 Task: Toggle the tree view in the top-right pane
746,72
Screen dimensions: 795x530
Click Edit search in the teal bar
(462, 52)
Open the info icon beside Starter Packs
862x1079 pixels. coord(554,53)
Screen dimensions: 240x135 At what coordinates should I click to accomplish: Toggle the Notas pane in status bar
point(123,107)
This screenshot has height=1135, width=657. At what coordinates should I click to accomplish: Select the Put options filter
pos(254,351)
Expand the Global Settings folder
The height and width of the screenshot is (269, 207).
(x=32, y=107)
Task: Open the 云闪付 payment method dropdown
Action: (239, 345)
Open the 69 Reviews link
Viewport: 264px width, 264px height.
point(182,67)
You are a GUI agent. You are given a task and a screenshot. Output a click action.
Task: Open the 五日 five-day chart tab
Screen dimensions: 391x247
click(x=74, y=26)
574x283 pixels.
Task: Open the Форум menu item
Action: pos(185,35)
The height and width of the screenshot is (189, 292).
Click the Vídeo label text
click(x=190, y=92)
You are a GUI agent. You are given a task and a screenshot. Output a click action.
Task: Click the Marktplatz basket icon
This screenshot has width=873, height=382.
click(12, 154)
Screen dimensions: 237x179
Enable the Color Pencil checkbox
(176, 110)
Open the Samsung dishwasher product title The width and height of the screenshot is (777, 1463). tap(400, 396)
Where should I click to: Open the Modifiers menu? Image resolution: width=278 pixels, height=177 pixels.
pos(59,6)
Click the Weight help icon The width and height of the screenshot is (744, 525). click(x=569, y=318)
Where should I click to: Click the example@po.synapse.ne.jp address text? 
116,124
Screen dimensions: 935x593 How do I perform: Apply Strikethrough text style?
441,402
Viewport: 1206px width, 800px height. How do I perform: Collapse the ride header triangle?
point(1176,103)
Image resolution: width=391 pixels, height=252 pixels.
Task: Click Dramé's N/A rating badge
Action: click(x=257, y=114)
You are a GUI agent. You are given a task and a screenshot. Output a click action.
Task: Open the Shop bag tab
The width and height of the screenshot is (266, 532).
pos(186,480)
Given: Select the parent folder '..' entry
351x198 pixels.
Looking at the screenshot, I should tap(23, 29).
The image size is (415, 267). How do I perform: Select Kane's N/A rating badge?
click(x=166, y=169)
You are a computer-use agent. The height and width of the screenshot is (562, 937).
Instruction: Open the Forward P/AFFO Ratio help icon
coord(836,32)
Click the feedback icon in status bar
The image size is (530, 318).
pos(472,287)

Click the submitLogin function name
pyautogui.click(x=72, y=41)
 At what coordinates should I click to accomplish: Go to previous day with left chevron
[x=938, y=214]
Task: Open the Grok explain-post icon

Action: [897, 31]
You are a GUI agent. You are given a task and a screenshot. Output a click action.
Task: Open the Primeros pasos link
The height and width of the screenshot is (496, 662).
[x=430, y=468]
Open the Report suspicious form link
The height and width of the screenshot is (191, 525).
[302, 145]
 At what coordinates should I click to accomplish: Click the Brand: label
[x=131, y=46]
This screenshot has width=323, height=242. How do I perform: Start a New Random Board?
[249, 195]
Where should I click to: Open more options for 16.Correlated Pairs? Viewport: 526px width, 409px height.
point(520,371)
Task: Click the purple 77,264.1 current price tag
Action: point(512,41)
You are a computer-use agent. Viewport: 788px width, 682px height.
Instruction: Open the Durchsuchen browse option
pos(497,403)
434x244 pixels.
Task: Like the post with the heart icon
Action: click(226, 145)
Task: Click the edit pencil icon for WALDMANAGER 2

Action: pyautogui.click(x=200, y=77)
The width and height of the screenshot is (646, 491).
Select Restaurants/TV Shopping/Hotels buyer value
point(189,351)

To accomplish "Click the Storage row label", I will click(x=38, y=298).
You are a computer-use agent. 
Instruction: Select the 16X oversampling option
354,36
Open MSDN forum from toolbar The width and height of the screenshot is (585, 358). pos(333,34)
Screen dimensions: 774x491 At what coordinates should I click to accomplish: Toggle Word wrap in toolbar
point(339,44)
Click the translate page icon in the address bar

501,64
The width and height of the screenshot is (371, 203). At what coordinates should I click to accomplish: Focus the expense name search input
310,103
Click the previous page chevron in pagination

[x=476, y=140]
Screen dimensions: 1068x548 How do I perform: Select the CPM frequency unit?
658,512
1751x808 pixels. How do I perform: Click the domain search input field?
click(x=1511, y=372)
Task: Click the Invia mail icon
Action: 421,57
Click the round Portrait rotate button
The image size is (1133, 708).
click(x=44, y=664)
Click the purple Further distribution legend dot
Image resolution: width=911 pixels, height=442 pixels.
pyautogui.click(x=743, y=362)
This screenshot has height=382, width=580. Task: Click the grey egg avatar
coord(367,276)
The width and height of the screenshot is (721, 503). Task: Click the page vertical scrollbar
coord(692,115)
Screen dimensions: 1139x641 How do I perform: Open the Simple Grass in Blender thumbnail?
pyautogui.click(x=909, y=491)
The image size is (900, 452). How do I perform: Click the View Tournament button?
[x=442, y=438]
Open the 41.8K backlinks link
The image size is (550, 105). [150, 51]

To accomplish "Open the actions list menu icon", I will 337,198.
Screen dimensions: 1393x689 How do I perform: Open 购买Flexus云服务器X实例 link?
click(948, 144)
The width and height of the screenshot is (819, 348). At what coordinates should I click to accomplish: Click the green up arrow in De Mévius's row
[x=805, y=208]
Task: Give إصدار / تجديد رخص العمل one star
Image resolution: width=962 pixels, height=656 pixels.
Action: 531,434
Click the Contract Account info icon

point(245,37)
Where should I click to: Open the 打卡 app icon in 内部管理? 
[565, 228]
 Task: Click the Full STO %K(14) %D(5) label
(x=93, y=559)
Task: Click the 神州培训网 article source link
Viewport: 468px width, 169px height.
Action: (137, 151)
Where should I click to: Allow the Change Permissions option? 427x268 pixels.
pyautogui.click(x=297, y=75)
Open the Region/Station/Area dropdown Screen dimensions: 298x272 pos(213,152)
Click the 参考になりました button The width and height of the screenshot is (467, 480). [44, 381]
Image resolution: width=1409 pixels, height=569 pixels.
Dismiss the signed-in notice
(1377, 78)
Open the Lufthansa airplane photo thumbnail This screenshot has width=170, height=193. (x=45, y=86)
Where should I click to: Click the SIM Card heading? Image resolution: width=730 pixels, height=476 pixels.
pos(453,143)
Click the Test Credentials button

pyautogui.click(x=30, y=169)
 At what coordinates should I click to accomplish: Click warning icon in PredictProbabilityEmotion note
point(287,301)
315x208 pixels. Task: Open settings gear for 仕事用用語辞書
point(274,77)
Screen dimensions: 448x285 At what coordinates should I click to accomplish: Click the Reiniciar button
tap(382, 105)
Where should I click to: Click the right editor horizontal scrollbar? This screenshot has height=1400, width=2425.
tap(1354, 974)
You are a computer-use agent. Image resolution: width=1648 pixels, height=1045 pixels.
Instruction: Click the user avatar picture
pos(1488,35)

• _To do_
Your task is to retype the whole listing, keeping every word exactly as it is.

• _Expected answer_
 Task: Toggle the tree view in the top-right pane
746,72
Screen dimensions: 795x530
Click Edit search in the teal bar
(462, 52)
Open the info icon beside Starter Packs
862x1079 pixels. coord(554,53)
Screen dimensions: 240x135 At what coordinates should I click to accomplish: Toggle the Notas pane in status bar
point(123,107)
This screenshot has height=1135, width=657. At what coordinates should I click to accomplish: Select the Put options filter
pos(254,351)
Expand the Global Settings folder
The height and width of the screenshot is (269, 207).
(x=32, y=107)
Task: Open the 云闪付 payment method dropdown
Action: (239, 345)
Open the 69 Reviews link
Viewport: 264px width, 264px height.
point(182,67)
You are a GUI agent. You are given a task and a screenshot. Output a click action.
Task: Open the 五日 five-day chart tab
Screen dimensions: 391x247
click(x=74, y=26)
574x283 pixels.
Task: Open the Форум menu item
Action: pos(185,35)
The height and width of the screenshot is (189, 292).
Click the Vídeo label text
click(x=190, y=92)
You are a GUI agent. You are given a task and a screenshot. Output a click action.
Task: Click the Marktplatz basket icon
This screenshot has width=873, height=382.
click(12, 154)
Screen dimensions: 237x179
Enable the Color Pencil checkbox
(176, 110)
Open the Samsung dishwasher product title The width and height of the screenshot is (777, 1463). tap(400, 396)
Where should I click to: Open the Modifiers menu? Image resolution: width=278 pixels, height=177 pixels.
pos(59,6)
Click the Weight help icon The width and height of the screenshot is (744, 525). click(x=569, y=318)
Where should I click to: Click the example@po.synapse.ne.jp address text? 
116,124
Screen dimensions: 935x593 How do I perform: Apply Strikethrough text style?
441,402
Viewport: 1206px width, 800px height. How do I perform: Collapse the ride header triangle?
point(1176,103)
Image resolution: width=391 pixels, height=252 pixels.
Task: Click Dramé's N/A rating badge
Action: click(x=257, y=114)
You are a GUI agent. You are given a task and a screenshot. Output a click action.
Task: Open the Shop bag tab
The width and height of the screenshot is (266, 532).
pos(186,480)
Given: Select the parent folder '..' entry
351x198 pixels.
Looking at the screenshot, I should tap(23, 29).
The image size is (415, 267). How do I perform: Select Kane's N/A rating badge?
click(x=166, y=169)
You are a computer-use agent. The height and width of the screenshot is (562, 937).
Instruction: Open the Forward P/AFFO Ratio help icon
coord(836,32)
Click the feedback icon in status bar
The image size is (530, 318).
pos(472,287)

Click the submitLogin function name
pyautogui.click(x=72, y=41)
 At what coordinates should I click to accomplish: Go to previous day with left chevron
[x=938, y=214]
Task: Open the Grok explain-post icon

Action: [897, 31]
You are a GUI agent. You are given a task and a screenshot. Output a click action.
Task: Open the Primeros pasos link
The height and width of the screenshot is (496, 662).
[x=430, y=468]
Open the Report suspicious form link
The height and width of the screenshot is (191, 525).
[302, 145]
 At what coordinates should I click to accomplish: Click the Brand: label
[x=131, y=46]
This screenshot has width=323, height=242. How do I perform: Start a New Random Board?
[249, 195]
Where should I click to: Open more options for 16.Correlated Pairs? Viewport: 526px width, 409px height.
point(520,371)
Task: Click the purple 77,264.1 current price tag
Action: point(512,41)
You are a computer-use agent. Viewport: 788px width, 682px height.
Instruction: Open the Durchsuchen browse option
pos(497,403)
434x244 pixels.
Task: Like the post with the heart icon
Action: click(226, 145)
Task: Click the edit pencil icon for WALDMANAGER 2

Action: pyautogui.click(x=200, y=77)
The width and height of the screenshot is (646, 491).
Select Restaurants/TV Shopping/Hotels buyer value
point(189,351)

To accomplish "Click the Storage row label", I will click(x=38, y=298).
You are a computer-use agent. 
Instruction: Select the 16X oversampling option
354,36
Open MSDN forum from toolbar The width and height of the screenshot is (585, 358). pos(333,34)
Screen dimensions: 774x491 At what coordinates should I click to accomplish: Toggle Word wrap in toolbar
point(339,44)
Click the translate page icon in the address bar

501,64
The width and height of the screenshot is (371, 203). At what coordinates should I click to accomplish: Focus the expense name search input
310,103
Click the previous page chevron in pagination

[x=476, y=140]
Screen dimensions: 1068x548 How do I perform: Select the CPM frequency unit?
658,512
1751x808 pixels. How do I perform: Click the domain search input field?
click(x=1511, y=372)
Task: Click the Invia mail icon
Action: 421,57
Click the round Portrait rotate button
The image size is (1133, 708).
click(x=44, y=664)
Click the purple Further distribution legend dot
Image resolution: width=911 pixels, height=442 pixels.
pyautogui.click(x=743, y=362)
This screenshot has height=382, width=580. Task: Click the grey egg avatar
coord(367,276)
The width and height of the screenshot is (721, 503). Task: Click the page vertical scrollbar
coord(692,115)
Screen dimensions: 1139x641 How do I perform: Open the Simple Grass in Blender thumbnail?
pyautogui.click(x=909, y=491)
The image size is (900, 452). How do I perform: Click the View Tournament button?
[x=442, y=438]
Open the 41.8K backlinks link
The image size is (550, 105). [150, 51]

To accomplish "Open the actions list menu icon", I will 337,198.
Screen dimensions: 1393x689 How do I perform: Open 购买Flexus云服务器X实例 link?
click(948, 144)
The width and height of the screenshot is (819, 348). At what coordinates should I click to accomplish: Click the green up arrow in De Mévius's row
[x=805, y=208]
Task: Give إصدار / تجديد رخص العمل one star
Image resolution: width=962 pixels, height=656 pixels.
Action: 531,434
Click the Contract Account info icon

point(245,37)
Where should I click to: Open the 打卡 app icon in 内部管理? 
[565, 228]
 Task: Click the Full STO %K(14) %D(5) label
(x=93, y=559)
Task: Click the 神州培训网 article source link
Viewport: 468px width, 169px height.
Action: (137, 151)
Where should I click to: Allow the Change Permissions option? 427x268 pixels.
pyautogui.click(x=297, y=75)
Open the Region/Station/Area dropdown Screen dimensions: 298x272 pos(213,152)
Click the 参考になりました button The width and height of the screenshot is (467, 480). [44, 381]
Image resolution: width=1409 pixels, height=569 pixels.
Dismiss the signed-in notice
(1377, 78)
Open the Lufthansa airplane photo thumbnail This screenshot has width=170, height=193. (x=45, y=86)
Where should I click to: Click the SIM Card heading? Image resolution: width=730 pixels, height=476 pixels.
pos(453,143)
Click the Test Credentials button

pyautogui.click(x=30, y=169)
 At what coordinates should I click to accomplish: Click warning icon in PredictProbabilityEmotion note
point(287,301)
315x208 pixels. Task: Open settings gear for 仕事用用語辞書
point(274,77)
Screen dimensions: 448x285 At what coordinates should I click to accomplish: Click the Reiniciar button
tap(382, 105)
Where should I click to: Click the right editor horizontal scrollbar? This screenshot has height=1400, width=2425.
tap(1354, 974)
You are a computer-use agent. Image resolution: width=1648 pixels, height=1045 pixels.
Instruction: Click the user avatar picture
pos(1488,35)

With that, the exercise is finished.